### AIM
Answer these from the ink-jet printer excerpt below:
(a) What does reflection type sensor 52 read?
(b) Which motor drives the pick-up roller and the absorption pump in capping unit 25?
(c) What three motor drivers are on control circuit board 100?

### SOURCE EXTRACT
——————————

Motion information of the carriage 21 is detected by optical or magnetic encoder elements 51a and 51b mounted on the carriage 21 at both sides of an encoder film 24 provided in parallel to the guide shaft 21a and so forth (see FIG. 2). Also, exchange of electrical signals between the apparatus main body and the ink-jet head 20j is performed through a flexible circuit board 44.

A reflection type sensor 52 (see FIG. 2) is provided at a part of the apparatus body and adapted to read bar code information attached to the ink tank 20t or the ink-jet head 20j. By this, it becomes possible to identify individual ink tank 20t or ink-jet head 20j.

An ASF motor 26 (see FIG. 1) provided at the home position side of the apparatus main body is adapted to drive the above-mentioned pick-up roller as well as an absorption pump in the capping unit 25. On the other hand, the driving force necessary for driving the feed roller 10 and feeding of the recording medium, can be attained from an LF (line feed) motor provided at the opposite side to the home position (not shown) through a gear train 41 (see FIG. 1).

On the chassis 1 forming the bottom plate of the apparatus body, a control circuit board 100, an internal interface board 110, and a connector 120 for mutual connection with the control circuit board and the interface board, are provided.

FIG. 3 is a block diagram mainly showing a construction of a control system of the ink-jet recording apparatus shown in FIGS. 1 and 2.

The control circuit board 100 is in a form of a printed circuit board. As shown in FIG. 2, the control circuit board 100 is disposed at the bottom portion of the apparatus main body. On the control circuit board 100, MPU 101, a gate array (GA) 102, a dynamic RAM (DRAM) 103 and a maskable ROM (MASKROM) 107 are provided. Also, a drive circuit for respective motors, namely carriage motor driver (CR motor driver) 104, a sheet feeder motor driver (LF motor driver) 105, and an ASF motor driver 106 are provided. Also, to the control circuit board 100, a similarly printed circuit board forming a Centronics interface (I/F) board 110 is connected. By this, it becomes possible to receive recording data and so forth from a host system.

It should be noted that in the shown embodiment of the ink jet recording apparatus, it is possible to connect different specifications of I/F board 111. By this, it becomes applicable for variety of host systems. Also, it is possible to provide other data processing functions.

——————————

### EXCERPTED DATA
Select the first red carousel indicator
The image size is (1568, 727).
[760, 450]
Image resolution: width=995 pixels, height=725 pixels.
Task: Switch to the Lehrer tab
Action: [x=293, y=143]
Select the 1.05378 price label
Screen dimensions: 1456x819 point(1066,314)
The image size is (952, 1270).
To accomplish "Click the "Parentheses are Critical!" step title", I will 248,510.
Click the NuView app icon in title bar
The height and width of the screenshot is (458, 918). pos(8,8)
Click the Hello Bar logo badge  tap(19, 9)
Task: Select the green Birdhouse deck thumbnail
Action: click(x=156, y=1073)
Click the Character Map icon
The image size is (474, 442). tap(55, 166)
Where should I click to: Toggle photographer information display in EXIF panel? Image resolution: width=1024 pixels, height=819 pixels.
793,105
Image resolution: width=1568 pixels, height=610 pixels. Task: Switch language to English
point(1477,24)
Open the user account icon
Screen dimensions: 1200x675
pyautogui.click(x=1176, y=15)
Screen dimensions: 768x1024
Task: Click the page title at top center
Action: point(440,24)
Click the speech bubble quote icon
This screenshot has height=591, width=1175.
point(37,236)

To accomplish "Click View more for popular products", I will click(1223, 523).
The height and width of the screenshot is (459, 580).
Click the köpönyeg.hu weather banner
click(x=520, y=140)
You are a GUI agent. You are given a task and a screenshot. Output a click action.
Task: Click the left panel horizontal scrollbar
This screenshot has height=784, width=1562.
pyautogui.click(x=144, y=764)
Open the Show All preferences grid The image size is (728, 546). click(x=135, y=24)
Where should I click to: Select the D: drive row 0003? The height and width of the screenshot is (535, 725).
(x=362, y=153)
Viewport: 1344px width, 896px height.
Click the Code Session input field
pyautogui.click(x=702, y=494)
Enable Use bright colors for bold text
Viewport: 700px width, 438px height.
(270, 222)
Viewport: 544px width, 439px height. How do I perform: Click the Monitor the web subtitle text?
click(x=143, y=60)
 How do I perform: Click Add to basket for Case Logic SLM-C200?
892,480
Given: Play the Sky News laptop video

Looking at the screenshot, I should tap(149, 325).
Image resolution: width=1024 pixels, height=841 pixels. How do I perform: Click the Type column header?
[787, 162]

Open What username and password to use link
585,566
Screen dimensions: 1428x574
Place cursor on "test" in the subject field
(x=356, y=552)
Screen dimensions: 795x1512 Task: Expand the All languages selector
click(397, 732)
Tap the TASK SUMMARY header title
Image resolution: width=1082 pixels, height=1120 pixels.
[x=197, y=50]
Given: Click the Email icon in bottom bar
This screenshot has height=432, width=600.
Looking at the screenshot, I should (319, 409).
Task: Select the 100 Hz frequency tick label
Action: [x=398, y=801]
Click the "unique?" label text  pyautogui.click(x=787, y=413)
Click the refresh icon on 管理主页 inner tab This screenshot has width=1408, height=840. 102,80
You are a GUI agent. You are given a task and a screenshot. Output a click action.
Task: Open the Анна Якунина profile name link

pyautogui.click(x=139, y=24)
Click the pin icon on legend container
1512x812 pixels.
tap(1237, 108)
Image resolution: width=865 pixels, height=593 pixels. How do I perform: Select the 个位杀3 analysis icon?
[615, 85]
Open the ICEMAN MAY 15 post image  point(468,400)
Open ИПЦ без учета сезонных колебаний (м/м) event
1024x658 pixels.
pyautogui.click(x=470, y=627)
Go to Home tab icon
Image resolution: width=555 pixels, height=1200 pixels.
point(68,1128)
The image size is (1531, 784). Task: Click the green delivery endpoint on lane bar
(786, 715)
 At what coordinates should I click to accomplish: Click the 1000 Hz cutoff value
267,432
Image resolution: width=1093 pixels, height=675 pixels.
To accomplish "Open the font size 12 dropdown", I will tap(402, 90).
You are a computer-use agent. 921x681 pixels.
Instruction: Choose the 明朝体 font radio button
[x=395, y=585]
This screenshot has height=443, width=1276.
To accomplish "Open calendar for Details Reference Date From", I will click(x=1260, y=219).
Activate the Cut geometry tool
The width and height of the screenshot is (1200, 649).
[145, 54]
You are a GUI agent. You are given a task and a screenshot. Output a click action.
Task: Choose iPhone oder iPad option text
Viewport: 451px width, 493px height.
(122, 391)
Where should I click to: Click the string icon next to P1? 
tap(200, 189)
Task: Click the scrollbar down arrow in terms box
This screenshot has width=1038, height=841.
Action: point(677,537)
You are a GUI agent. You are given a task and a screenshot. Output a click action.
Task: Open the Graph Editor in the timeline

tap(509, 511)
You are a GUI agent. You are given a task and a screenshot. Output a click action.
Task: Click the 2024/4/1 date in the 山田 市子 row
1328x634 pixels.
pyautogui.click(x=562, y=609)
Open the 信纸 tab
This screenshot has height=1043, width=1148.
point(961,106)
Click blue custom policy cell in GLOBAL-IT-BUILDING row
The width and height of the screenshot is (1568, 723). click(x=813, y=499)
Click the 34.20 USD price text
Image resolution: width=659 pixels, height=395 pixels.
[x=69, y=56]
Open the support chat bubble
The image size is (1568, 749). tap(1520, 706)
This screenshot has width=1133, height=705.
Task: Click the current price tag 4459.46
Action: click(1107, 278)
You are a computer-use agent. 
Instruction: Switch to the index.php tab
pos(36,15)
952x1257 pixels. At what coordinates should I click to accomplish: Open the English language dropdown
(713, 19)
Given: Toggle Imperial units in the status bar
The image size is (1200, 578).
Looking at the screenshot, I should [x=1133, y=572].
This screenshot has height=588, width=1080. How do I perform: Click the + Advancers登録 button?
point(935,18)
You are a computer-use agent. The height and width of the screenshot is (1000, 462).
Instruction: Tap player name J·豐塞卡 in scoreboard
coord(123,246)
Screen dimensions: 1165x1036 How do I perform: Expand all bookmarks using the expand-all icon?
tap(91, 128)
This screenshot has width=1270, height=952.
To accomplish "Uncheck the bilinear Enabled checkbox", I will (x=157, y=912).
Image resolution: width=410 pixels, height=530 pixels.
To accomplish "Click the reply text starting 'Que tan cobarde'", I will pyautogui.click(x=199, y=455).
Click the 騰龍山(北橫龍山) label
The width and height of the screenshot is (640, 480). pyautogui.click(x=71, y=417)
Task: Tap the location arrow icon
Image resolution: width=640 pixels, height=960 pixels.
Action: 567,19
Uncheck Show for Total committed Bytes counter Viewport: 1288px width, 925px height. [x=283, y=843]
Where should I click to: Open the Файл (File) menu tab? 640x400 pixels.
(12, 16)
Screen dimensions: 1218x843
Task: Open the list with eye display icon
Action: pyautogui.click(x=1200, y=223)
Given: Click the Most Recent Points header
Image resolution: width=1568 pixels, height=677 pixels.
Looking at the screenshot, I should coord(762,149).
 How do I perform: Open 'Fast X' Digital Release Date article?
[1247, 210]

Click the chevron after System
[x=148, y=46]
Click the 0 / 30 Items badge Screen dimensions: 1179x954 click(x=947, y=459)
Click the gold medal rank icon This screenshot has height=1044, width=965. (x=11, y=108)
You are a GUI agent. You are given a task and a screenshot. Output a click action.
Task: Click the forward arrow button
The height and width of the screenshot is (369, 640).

——————————

### EXPECTED ANSWER
(a) Bar code information attached to ink tank 20t or ink-jet head 20j.
(b) ASF motor 26.
(c) The carriage motor driver (CR motor driver) 104, the sheet feeder motor driver (LF motor driver) 105, and ASF motor driver 106.